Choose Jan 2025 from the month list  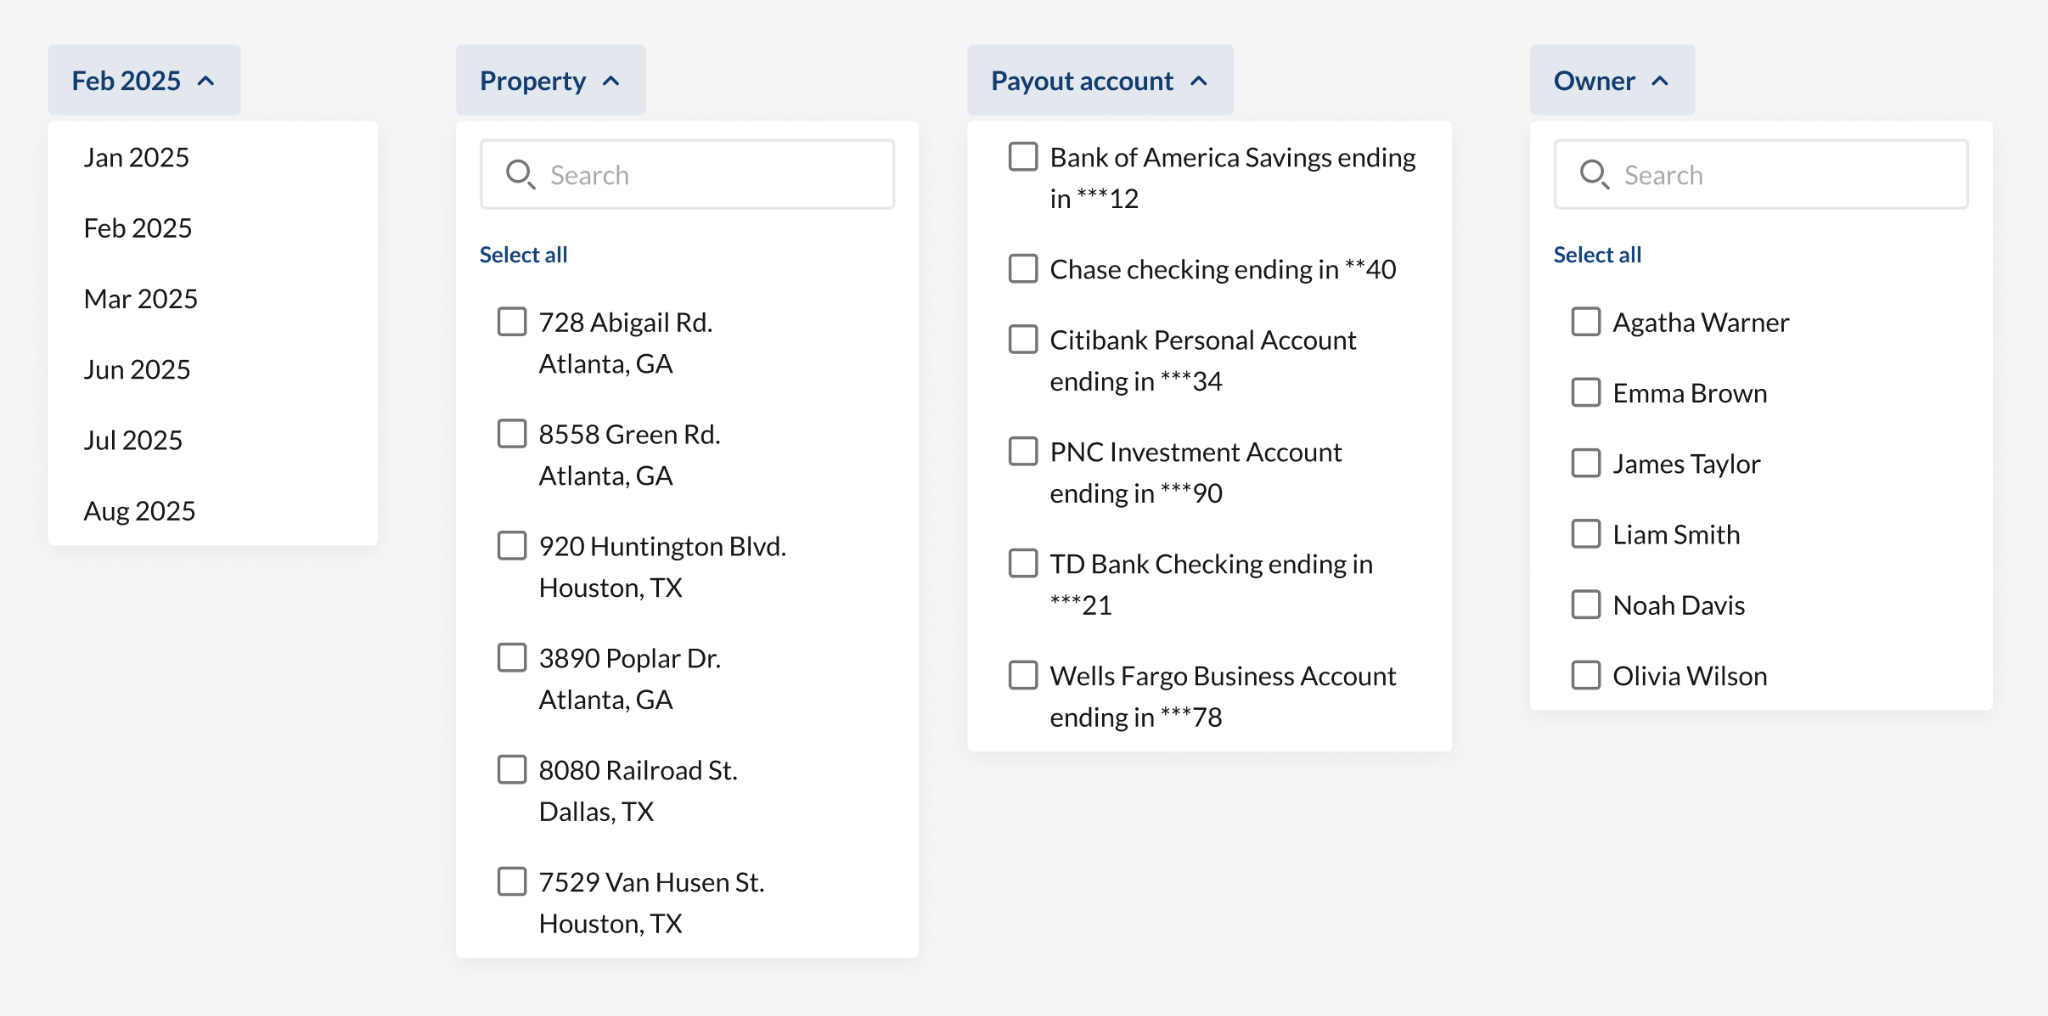[137, 158]
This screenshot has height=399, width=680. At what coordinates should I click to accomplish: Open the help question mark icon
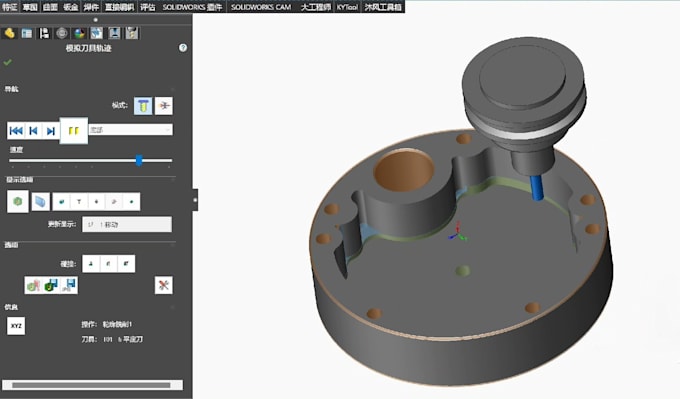183,48
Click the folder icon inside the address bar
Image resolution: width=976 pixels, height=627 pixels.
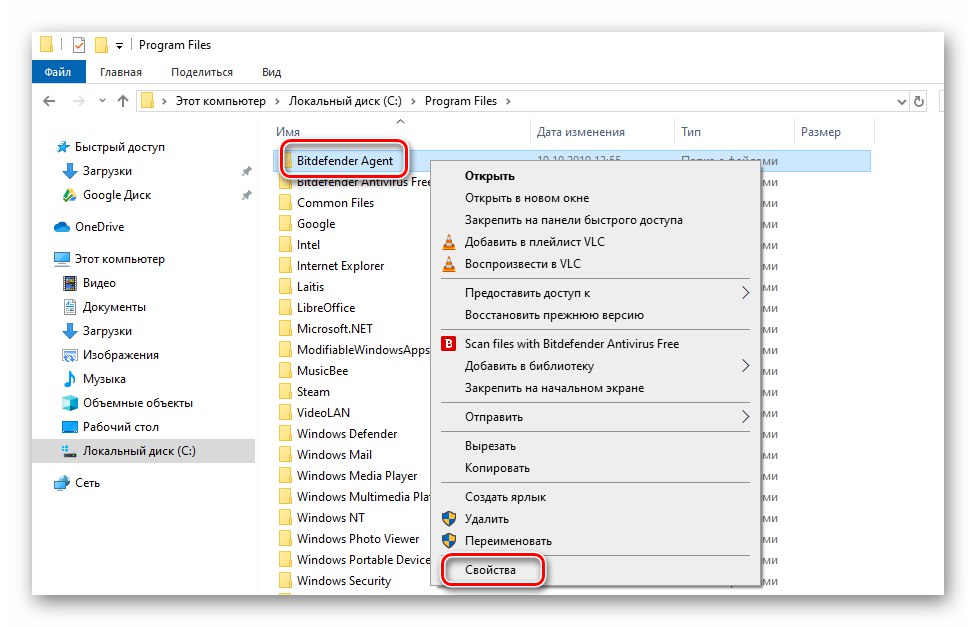(x=149, y=100)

:: Exercise ::
The lines from the one containing "Image resolution: width=976" to the final line of the material, both ends included, should be retyped exactly and alone, with no pictures.

:: Task output ::
Image resolution: width=976 pixels, height=627 pixels.
(x=149, y=100)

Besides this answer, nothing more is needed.